На одной из картинок была изображена божья коровка. Учитель заметил, как пристально разглядывал Сава эту картинку. Он то ласкал её пальцами, то разглаживал ладонью, то просто смотрел нежно-нежно.
— Это его сестрёнка, — сказала тихо бабушка, глядя на рисунок. — Добрый дух изображён на этом амулете.
Потом повлажневшими глазами посмотрела на внука. Одна из сестрёнок его умерла. Но душа её не умерла. Она летает вот в виде красивой божьей коровки.
— Вот и я скоро умру. Тело моё положат в землю. Но не думайте, что я совсем уйду из этого мира. Буду смотреть, что ваша школа сделает с моим внуком. Не смотри, Учитель, что тело моё, дряхлое, морщинистое, так слабо, бессильно. Тело моё — лишь вместилище духа. А потом во что превращусь — тоже не скажу. Может, в камне, а может, в птице поселится моя душа. А то и в саму медведицу превращусь. Будете обижать внука грамотой — не уйдёте от моей медвежьей лапы.

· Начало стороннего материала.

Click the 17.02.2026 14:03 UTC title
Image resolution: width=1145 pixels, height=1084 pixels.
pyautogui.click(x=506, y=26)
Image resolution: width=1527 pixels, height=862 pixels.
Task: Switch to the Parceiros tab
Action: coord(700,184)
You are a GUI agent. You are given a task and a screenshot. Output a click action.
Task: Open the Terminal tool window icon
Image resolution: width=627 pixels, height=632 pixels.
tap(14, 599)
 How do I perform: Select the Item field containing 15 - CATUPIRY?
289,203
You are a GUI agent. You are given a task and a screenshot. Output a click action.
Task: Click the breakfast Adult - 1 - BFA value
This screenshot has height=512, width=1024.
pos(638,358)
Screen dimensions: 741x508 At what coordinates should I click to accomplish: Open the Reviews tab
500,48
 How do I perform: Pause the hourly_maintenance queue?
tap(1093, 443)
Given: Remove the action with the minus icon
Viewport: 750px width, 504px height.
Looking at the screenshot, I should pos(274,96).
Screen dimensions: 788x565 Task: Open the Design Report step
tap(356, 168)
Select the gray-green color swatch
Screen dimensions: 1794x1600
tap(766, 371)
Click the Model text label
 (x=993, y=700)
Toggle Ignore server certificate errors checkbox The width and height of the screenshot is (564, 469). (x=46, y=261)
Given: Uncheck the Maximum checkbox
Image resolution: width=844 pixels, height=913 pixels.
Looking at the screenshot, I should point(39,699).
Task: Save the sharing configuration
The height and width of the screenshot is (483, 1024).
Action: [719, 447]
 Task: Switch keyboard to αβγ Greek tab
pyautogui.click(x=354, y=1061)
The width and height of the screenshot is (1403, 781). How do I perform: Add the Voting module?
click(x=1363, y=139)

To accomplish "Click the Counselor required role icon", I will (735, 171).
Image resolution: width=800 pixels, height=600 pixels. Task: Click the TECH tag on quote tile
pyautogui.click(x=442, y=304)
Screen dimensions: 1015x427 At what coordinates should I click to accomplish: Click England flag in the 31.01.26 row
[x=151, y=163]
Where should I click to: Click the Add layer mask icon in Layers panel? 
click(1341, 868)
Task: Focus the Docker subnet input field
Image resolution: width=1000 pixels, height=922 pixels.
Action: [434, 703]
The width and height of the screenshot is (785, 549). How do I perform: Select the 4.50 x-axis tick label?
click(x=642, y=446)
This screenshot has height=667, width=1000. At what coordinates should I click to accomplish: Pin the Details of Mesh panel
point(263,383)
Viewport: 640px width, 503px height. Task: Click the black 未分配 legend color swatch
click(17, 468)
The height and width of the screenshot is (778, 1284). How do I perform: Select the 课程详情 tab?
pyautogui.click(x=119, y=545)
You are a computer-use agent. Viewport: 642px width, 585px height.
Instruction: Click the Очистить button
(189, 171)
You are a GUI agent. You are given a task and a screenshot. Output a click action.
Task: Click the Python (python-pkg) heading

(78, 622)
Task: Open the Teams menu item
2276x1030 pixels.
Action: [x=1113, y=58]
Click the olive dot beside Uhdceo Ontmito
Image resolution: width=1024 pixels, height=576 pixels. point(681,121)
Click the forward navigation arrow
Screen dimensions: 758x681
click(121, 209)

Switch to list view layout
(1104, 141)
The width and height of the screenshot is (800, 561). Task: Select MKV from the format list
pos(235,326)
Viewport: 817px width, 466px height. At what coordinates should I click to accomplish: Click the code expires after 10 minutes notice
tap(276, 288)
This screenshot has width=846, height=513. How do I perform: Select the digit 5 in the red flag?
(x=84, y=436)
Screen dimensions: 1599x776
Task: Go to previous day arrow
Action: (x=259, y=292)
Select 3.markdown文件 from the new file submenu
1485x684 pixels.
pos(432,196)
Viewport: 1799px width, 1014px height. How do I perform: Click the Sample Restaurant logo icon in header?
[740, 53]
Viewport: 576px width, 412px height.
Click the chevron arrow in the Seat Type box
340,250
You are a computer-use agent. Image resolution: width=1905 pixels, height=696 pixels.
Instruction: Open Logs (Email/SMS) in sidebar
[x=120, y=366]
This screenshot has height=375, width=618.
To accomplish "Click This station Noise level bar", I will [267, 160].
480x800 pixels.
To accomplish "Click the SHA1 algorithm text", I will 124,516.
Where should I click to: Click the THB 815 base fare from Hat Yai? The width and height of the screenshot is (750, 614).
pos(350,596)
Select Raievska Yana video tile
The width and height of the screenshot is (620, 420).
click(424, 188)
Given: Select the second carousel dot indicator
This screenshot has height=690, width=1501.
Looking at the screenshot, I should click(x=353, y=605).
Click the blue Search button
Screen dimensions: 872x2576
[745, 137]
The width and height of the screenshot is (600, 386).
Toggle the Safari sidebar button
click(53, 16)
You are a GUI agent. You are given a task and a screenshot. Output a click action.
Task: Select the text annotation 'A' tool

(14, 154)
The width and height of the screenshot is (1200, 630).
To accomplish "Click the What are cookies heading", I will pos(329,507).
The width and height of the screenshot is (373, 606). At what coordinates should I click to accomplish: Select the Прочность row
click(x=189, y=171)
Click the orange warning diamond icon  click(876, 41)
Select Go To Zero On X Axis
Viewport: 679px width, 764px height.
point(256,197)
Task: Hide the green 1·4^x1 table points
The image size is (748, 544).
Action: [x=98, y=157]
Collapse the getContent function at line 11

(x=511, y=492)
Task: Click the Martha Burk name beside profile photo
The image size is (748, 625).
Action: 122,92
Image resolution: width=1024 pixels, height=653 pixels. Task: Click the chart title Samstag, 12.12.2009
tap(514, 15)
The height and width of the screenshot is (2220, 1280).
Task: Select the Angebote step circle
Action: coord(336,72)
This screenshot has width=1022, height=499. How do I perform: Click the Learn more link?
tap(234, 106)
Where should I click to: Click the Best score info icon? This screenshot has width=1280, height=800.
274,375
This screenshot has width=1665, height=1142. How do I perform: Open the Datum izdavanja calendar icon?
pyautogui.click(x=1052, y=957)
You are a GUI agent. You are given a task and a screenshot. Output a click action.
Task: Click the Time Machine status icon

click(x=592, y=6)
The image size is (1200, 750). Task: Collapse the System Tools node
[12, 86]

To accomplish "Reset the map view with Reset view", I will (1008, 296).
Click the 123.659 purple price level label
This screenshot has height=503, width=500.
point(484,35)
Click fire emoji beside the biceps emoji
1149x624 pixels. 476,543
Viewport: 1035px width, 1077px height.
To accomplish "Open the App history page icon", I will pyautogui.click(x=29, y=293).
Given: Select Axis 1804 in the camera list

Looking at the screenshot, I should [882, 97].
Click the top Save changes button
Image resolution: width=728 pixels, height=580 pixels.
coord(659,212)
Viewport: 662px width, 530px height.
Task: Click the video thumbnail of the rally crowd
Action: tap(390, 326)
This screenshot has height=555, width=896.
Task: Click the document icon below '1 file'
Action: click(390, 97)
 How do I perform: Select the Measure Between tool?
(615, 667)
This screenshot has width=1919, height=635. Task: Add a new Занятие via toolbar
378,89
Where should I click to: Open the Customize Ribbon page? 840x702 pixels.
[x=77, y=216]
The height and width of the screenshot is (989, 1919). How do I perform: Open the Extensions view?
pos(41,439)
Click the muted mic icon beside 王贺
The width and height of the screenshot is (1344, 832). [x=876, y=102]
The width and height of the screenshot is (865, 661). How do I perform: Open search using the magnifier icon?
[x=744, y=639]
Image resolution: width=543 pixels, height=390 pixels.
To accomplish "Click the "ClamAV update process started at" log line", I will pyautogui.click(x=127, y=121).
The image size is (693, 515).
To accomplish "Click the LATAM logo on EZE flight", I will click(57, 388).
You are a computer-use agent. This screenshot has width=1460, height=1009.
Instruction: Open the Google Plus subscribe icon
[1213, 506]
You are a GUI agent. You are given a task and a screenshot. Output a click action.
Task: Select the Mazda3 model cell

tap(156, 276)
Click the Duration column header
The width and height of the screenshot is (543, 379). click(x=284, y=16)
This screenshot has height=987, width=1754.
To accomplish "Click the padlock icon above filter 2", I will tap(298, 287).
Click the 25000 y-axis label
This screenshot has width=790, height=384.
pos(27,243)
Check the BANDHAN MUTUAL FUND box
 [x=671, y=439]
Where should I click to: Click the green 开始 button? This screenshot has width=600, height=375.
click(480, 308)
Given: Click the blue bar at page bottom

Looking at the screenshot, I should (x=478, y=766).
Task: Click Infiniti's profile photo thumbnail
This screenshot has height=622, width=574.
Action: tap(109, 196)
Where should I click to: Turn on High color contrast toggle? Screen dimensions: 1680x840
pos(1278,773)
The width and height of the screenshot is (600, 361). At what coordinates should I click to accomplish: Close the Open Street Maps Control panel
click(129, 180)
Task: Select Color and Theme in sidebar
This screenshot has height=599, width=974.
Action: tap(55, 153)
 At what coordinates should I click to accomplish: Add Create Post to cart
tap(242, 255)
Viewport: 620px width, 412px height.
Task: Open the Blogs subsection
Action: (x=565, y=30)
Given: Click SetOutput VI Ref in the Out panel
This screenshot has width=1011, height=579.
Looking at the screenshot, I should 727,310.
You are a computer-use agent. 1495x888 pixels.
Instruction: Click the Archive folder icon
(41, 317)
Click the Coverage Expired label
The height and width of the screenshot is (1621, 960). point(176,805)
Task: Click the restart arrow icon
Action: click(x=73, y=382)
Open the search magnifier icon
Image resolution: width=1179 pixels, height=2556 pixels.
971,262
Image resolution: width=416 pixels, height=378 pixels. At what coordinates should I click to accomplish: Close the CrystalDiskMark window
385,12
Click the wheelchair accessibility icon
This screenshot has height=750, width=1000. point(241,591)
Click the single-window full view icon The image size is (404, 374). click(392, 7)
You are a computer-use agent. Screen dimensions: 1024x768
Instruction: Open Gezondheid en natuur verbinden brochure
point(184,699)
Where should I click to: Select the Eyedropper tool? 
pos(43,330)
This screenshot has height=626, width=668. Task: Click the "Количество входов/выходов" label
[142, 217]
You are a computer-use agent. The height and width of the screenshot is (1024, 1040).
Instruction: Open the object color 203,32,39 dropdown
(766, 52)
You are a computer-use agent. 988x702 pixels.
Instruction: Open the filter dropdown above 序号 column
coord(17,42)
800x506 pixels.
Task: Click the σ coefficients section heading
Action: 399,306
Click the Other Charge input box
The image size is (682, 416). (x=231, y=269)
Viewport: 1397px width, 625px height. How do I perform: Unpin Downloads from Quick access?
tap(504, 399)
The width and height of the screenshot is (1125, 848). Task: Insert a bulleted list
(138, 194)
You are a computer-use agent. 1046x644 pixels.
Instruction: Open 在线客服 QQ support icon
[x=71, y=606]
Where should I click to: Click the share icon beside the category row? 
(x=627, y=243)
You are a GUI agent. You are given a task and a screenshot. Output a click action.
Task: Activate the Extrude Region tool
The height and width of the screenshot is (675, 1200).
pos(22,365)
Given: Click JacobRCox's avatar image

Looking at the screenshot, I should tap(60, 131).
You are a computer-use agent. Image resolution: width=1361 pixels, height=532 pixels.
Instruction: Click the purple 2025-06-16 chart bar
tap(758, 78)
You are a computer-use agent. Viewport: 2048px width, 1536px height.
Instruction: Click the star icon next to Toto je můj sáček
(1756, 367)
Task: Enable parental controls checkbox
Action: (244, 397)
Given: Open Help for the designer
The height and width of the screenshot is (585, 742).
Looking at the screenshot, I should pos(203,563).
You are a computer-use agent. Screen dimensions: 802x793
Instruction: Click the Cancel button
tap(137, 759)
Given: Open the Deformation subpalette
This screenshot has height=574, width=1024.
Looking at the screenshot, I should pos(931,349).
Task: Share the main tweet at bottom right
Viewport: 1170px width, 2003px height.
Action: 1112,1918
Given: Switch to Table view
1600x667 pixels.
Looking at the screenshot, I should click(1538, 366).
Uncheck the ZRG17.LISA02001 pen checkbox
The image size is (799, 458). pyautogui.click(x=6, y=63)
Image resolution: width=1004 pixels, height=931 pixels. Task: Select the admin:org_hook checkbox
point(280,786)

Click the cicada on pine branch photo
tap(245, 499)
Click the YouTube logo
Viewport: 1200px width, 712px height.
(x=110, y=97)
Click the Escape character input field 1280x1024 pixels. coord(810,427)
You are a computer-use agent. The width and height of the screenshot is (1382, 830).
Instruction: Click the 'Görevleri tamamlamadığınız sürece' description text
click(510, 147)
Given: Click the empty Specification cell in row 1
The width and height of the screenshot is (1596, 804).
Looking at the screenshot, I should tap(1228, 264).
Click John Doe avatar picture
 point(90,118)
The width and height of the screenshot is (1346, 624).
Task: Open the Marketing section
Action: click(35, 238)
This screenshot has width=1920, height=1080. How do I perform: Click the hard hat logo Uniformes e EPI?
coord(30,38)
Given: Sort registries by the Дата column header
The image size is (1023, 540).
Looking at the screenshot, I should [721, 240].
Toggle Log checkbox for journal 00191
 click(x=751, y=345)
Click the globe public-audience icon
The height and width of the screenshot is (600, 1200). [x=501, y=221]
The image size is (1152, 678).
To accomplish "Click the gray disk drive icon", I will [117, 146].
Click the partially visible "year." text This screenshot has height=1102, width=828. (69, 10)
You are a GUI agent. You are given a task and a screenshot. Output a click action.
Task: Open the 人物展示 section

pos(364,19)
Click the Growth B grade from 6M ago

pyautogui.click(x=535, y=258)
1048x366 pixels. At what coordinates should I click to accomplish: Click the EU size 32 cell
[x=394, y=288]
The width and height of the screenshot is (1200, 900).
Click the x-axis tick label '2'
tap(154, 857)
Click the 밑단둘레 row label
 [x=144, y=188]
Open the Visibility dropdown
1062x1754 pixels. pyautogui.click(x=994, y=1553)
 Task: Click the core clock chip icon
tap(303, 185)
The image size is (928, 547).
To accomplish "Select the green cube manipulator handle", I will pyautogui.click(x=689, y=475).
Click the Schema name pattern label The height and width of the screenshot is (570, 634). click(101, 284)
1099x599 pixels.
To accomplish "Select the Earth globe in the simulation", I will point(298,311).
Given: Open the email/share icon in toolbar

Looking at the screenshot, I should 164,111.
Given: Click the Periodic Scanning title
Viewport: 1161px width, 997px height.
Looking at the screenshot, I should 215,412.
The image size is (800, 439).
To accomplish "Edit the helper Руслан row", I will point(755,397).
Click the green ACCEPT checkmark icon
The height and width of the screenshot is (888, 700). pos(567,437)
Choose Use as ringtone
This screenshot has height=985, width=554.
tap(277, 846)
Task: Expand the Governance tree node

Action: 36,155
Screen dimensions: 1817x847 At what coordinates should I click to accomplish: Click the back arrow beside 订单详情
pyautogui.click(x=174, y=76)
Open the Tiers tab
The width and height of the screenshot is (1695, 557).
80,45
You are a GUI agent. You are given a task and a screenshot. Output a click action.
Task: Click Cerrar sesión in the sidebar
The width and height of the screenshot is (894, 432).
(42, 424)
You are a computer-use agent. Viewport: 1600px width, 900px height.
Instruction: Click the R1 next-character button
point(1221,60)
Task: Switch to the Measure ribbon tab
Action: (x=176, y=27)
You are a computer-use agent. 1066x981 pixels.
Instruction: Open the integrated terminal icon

Учитель не знал ещё, что, по представлениям лесных людей, всё, что окружает их, для них живое. И река живёт, и камень живёт. Как человек, он думает, дышит, развивается. У камня есть своя жизнь, свои радости и огорчения. Урал — большая гора манси — издали кажется неподвижным… Но это только кажется. На самом деле он растёт, сосна тянется к небу. Дух неба — всемогущий Торум — сердится, что Урал растёт и докучает ему, и время от времени Торум ломает скалы и вершины деревьев, слишком стремящиеся ввысь.
Вьюга, упругий ветер — это тоже дух неба. Только злой дух.
Хорошо, когда всего в меру. Тогда горы спокойны, деревья растут и ветер лишь ласкает щёки, разнося по лесам, лугам, склонам гор сладкий аромат жизни…
Хорошо посидели вечером, то пили чай, то говорили. Бабушка слушала Сас-Сипаля.
Сас-Сипаль слушал Учителя.
Учитель слушал всех. Бабушка поглядывала на него со вниманием. Огонь в чувале горел весело.
Над тайгой встало солнце. Яркое, холодное солнце зажгло на деревьях серебряный свет. Иней горел на зелёных елях, на голых ветвях берёзы и на пожелтевших травах.